If they judged the materials to violate privacy or not be newsworthy, surely the fact that someone was attempting to blackmail a senior Congress Party leader was a legitimate news story. At least when Singhvi went to court to suppress the videos, it became newsworthy. By just about any journalistic standard, when a court issued an injunction against the broadcast of the video, it crossed the newsworthy threshold and the court ruling after all was a public document. Yet, it was only three days after the censorship order was issued that it was reported in the media — that too not by the media house involved in and first aware of it, but by another media organization.
Singhvi’s legal machinations at censorship (and India Today’s failure to resist) might well have remained hidden from public view. In a seemingly calculated attempt at concealing the sensational character of the case from public scrutiny, the application for injunction listed not Singhvi, but his law partner Abhimanyu Bhandari as the lead plaintiff, so that Singhvi’s name does not crop up on the Delhi High Court’s website or case list. Likewise, the media houses are not listed as defendants on the court’s website or censorship order. Singhvi is only identified as “plaintiff No. 2” and the defendants — aside from the driver who is named as the lead defendant — are simply listed as “No. 1 to 4” in the court order: “Irreparable injury is likely to be caused to the reputation and goodwill of the plaintiff No. 2 in case the defendants are not restrained from disseminating the information allegedly in their possession in the form of a CD…. Till the next date, the defendants, their agents and all others acting for and/or on their behalf are restrained from publishing, broadcasting, disseminating or distributing in any form or manner the contents of any alleged CD or any other material as described in the plaint in relation to the plaintiff No. 2.”

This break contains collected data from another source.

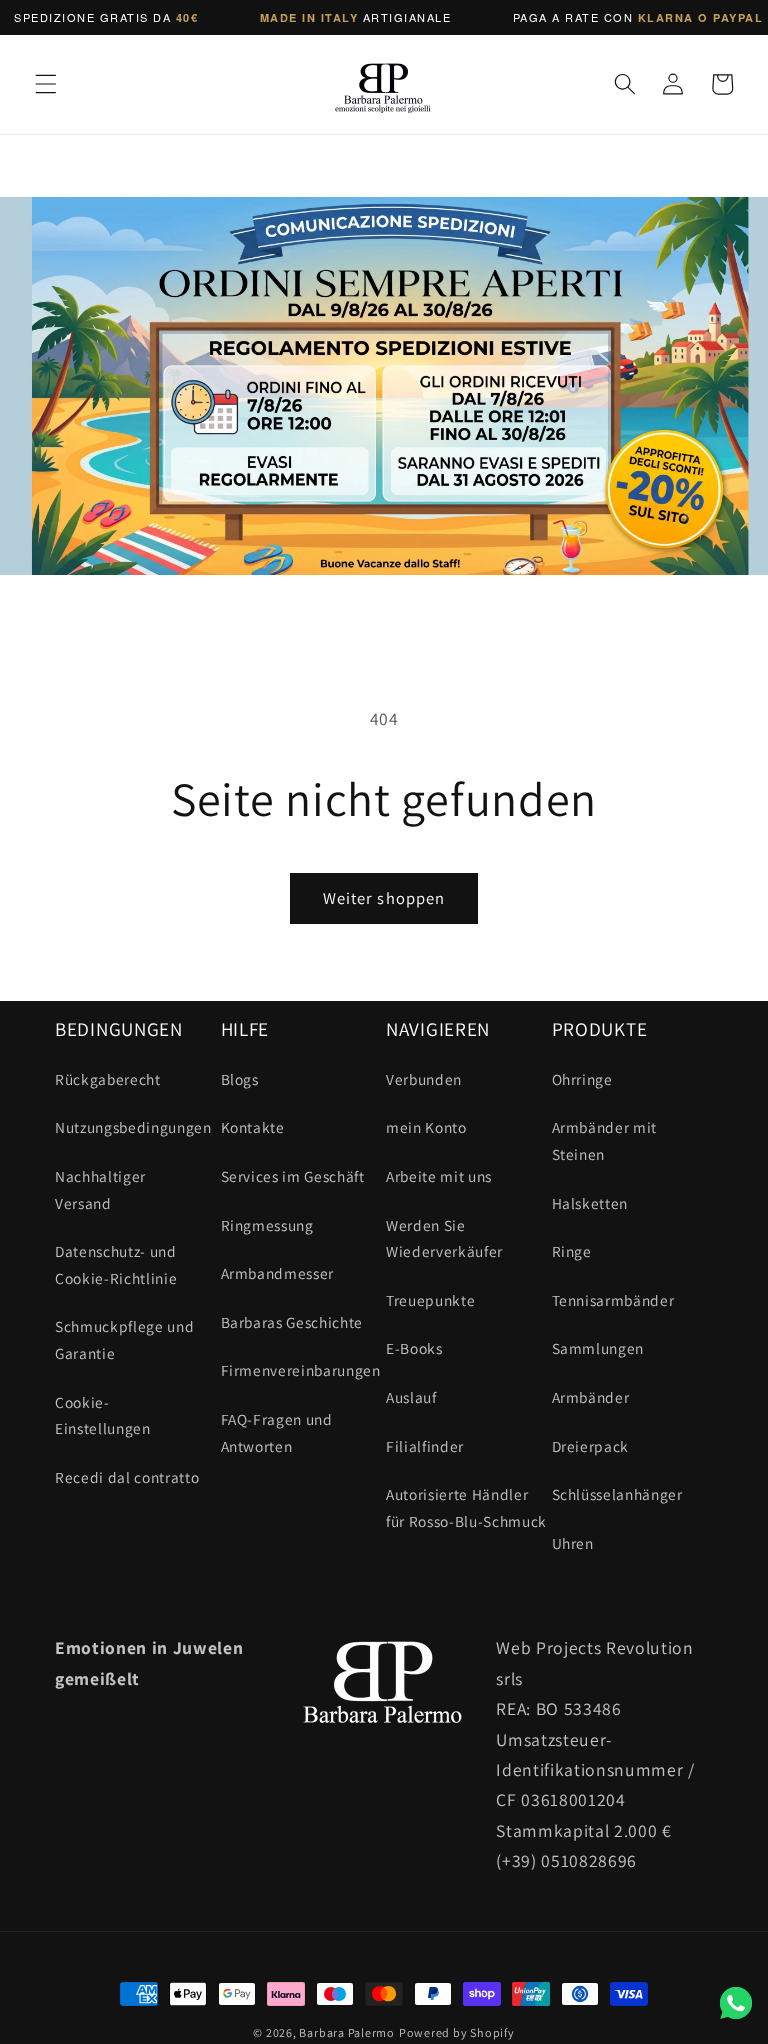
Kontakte (253, 1127)
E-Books (414, 1348)
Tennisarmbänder (613, 1300)
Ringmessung (267, 1225)
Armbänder (591, 1397)
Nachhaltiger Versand (100, 1189)
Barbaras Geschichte (292, 1322)
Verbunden (424, 1079)
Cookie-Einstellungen (103, 1415)
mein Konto (426, 1127)
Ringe (572, 1251)
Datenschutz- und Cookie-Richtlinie (116, 1264)
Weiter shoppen (384, 898)
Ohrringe (582, 1079)
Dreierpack (591, 1446)
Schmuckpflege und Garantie (124, 1339)
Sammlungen (598, 1348)
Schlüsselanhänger (617, 1494)
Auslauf (411, 1397)
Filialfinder (425, 1446)
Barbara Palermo (347, 2032)
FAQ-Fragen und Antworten (277, 1432)
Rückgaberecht (108, 1079)
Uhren (573, 1543)
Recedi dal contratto (127, 1477)
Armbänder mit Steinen (605, 1140)
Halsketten (590, 1203)
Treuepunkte (430, 1300)
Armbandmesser (278, 1273)
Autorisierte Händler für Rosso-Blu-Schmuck (466, 1507)
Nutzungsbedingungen (133, 1127)
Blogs (240, 1079)
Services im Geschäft (293, 1176)
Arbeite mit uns (439, 1176)
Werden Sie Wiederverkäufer (444, 1238)
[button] (46, 84)
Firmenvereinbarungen (301, 1370)
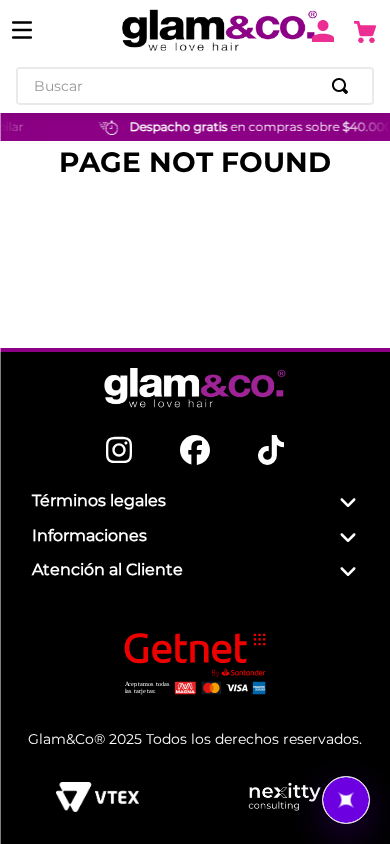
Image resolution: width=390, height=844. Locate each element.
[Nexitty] (284, 797)
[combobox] (195, 86)
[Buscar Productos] (344, 86)
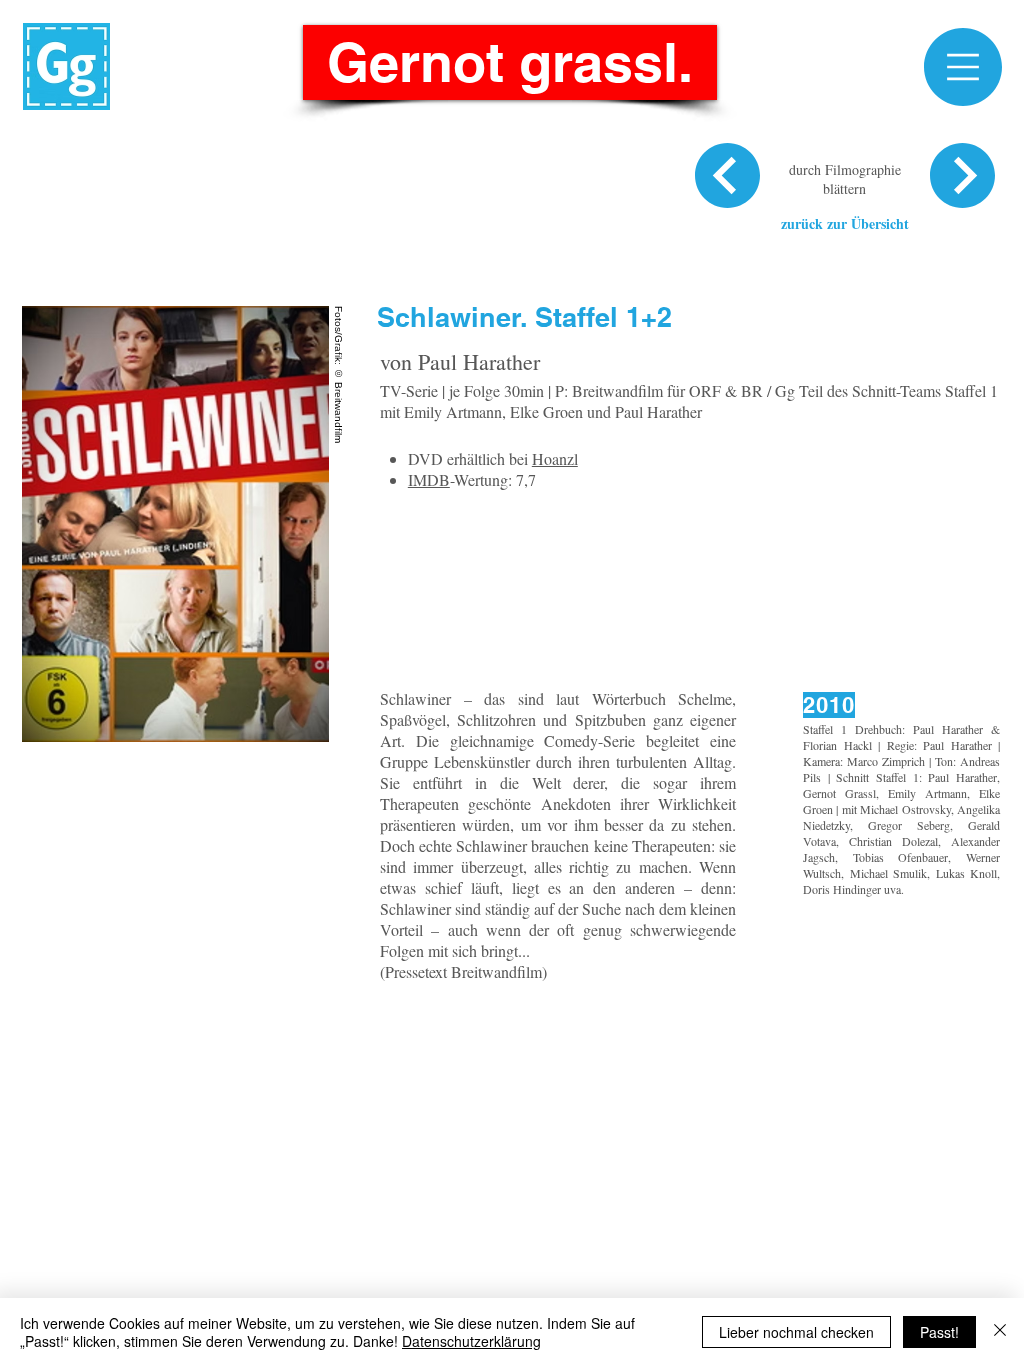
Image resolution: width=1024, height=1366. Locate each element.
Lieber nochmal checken (796, 1332)
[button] (963, 67)
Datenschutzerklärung (471, 1341)
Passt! (939, 1332)
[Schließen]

In the United States, media organizations, such as the New York Times and the Washington Post have over the years gone to considerable lengths at grave legal risk and enormous financial costs to resist censorship by the government acting under the cover of national security. Prior restraints to protect individual reputations, when alternative protections exist for aggrieved parties under libel law, ought to be unthinkable in any free society, such as India.
That a deep pocketed media house like the India Today Group folded its tent without resistance in the face of Singhvi’s legal threats, while an obscure activist with a checkered free speech history dared to resist, is a permanent blot on a storied media house, for which it owes its readers and the public an apology and an explanation.